Preexisting antibodies among SARS-CoV-2 uninfected individuals (based on likely community exposures to human cold coronaviruses) are now recognized especially in children and young adults, and these may provide relative protection to these populations.
Only a few cases of proven reinfection have been documented to date, suggesting that the post–SARS-CoV-2 immune response is effective at preventing subsequent disease. Areas of the world that experienced high infection rates earlier in 2020 (such as Italy, Sweden, New York) are now showing significantly fewer deaths per number of SARS-CoV-2 cases detected, indicating that either new viral isolates show modified virulence or that some degree of herd immunity was achieved in those communities. Additionally, studies of health care personnel demonstrated that the presence of positive anti-Spike or anti-nucleocapsid IgG antibodies are associated with a reduced risk of SARS-CoV-2 reinfection. Greater population-level immunity, whether achieved naturally or via an effective vaccine, will significantly slow the spread of SARS-CoV-2.

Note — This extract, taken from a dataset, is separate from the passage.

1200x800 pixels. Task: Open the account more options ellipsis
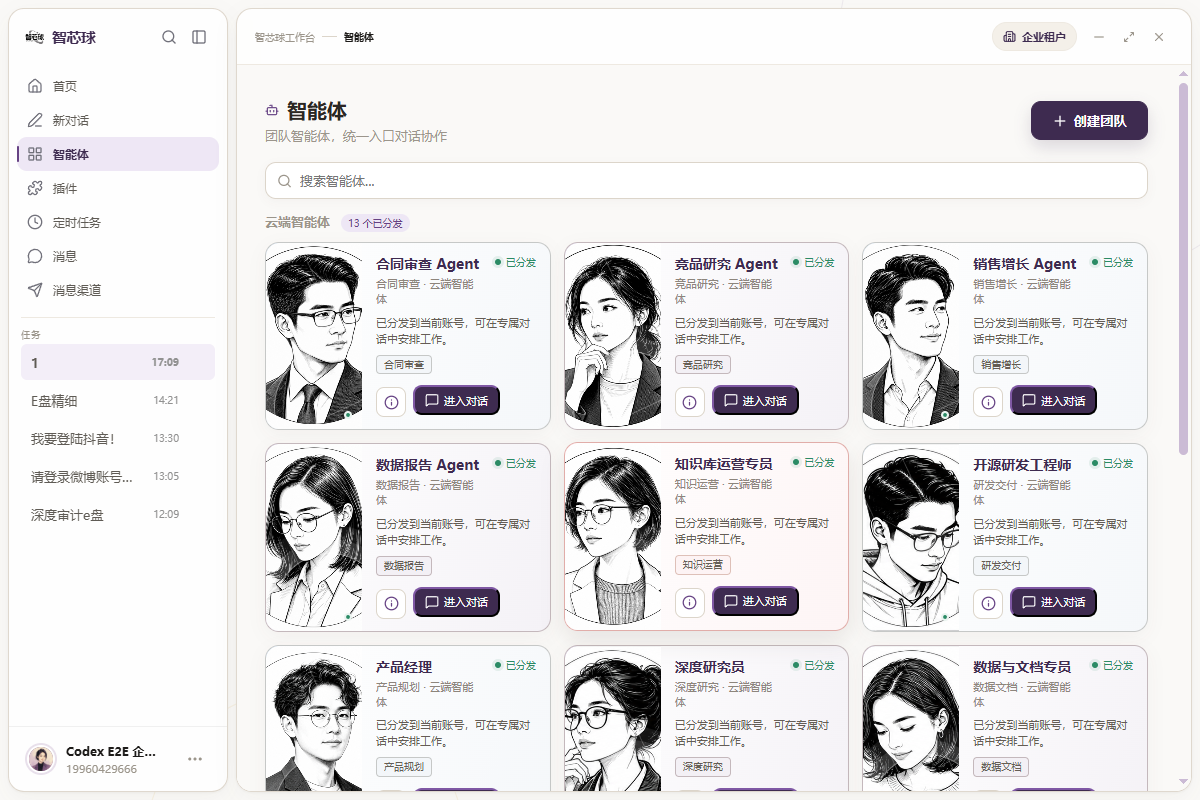coord(195,759)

While awaiting wide distribution of SARS-CoV-2 vaccines, the three Ws (wear a mask, watch your distance, and wash your hands) remain the safest way to both prevent severe infections and achieve herd immunity.

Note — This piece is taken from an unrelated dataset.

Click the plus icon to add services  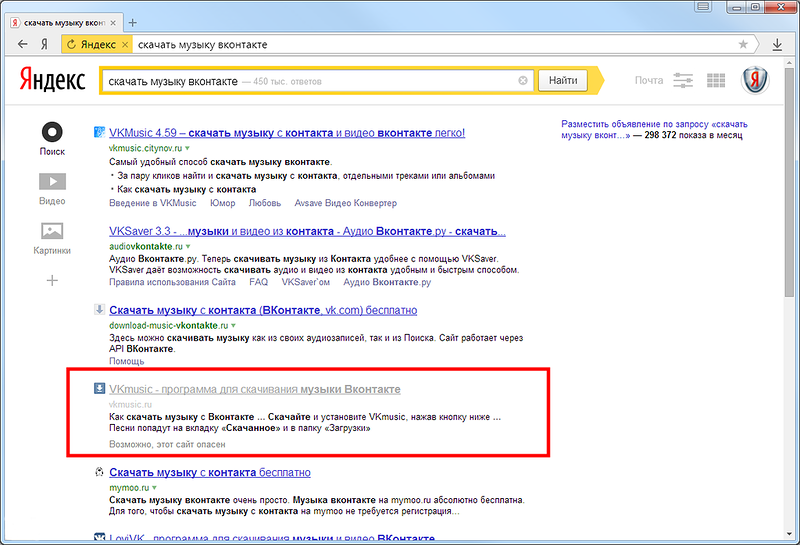52,280
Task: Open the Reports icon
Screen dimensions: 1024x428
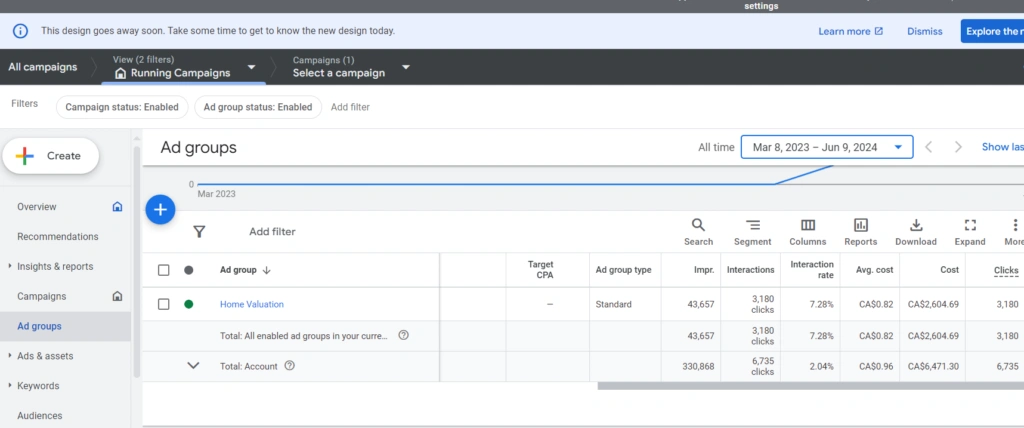Action: tap(860, 231)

Even asymptomatic patients and those with atypical manifestations may be shedding and transmitting the virus. Patients in whom the disease is suspected should be tested with nasopharyngeal swabs that are sent for molecular testing if symptoms are consistent with SARS-CoV-2 infection.

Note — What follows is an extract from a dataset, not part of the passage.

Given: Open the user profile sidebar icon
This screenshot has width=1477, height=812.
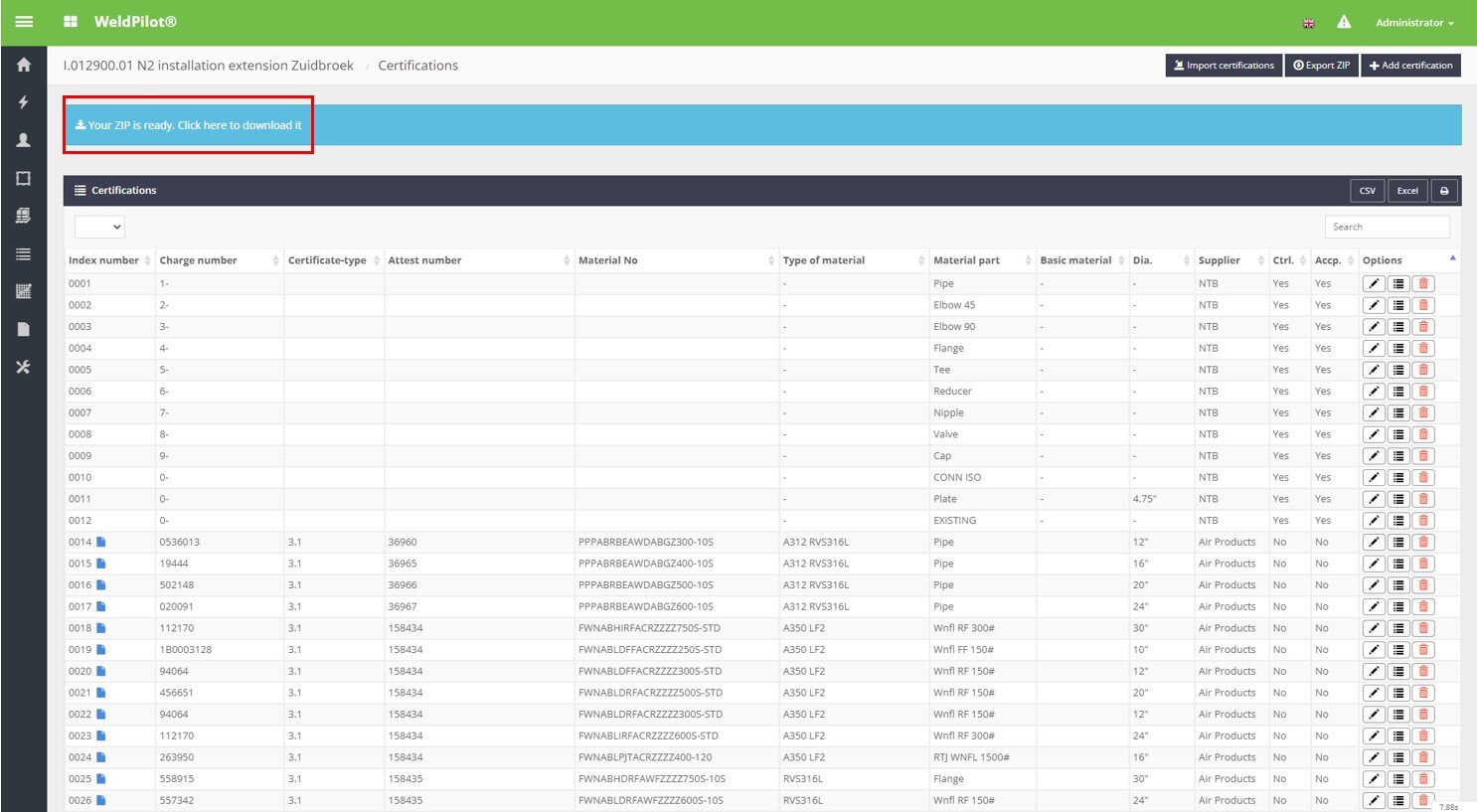Looking at the screenshot, I should pos(24,140).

Clinics and hospitals with the resources to screen or test outpatients for SARS-CoV-2 should set up a testing area that is isolated from other patient care areas (and outside or in an “open air” environment if possible). These facilities should also designate separate care areas for patients in whom SARS-CoV-2 infection is confirmed or suspected and provide the necessary personal protective equipment for staff who could potentially be exposed to patients infected with SARS-CoV-2.
The principal complications requiring admission for adults with COVID-19 are respiratory. Progression to respiratory failure and ARDS can be rapid, and any patient in a high-risk category for complications (eg, those with advanced age; immunosuppression; chronic diseases such as hypertension, obesity, and diabetes) or any patient with evident thrombotic, neurologic, or multiple system disease should be admitted for observation and placed under intensive care based on respiratory parameters.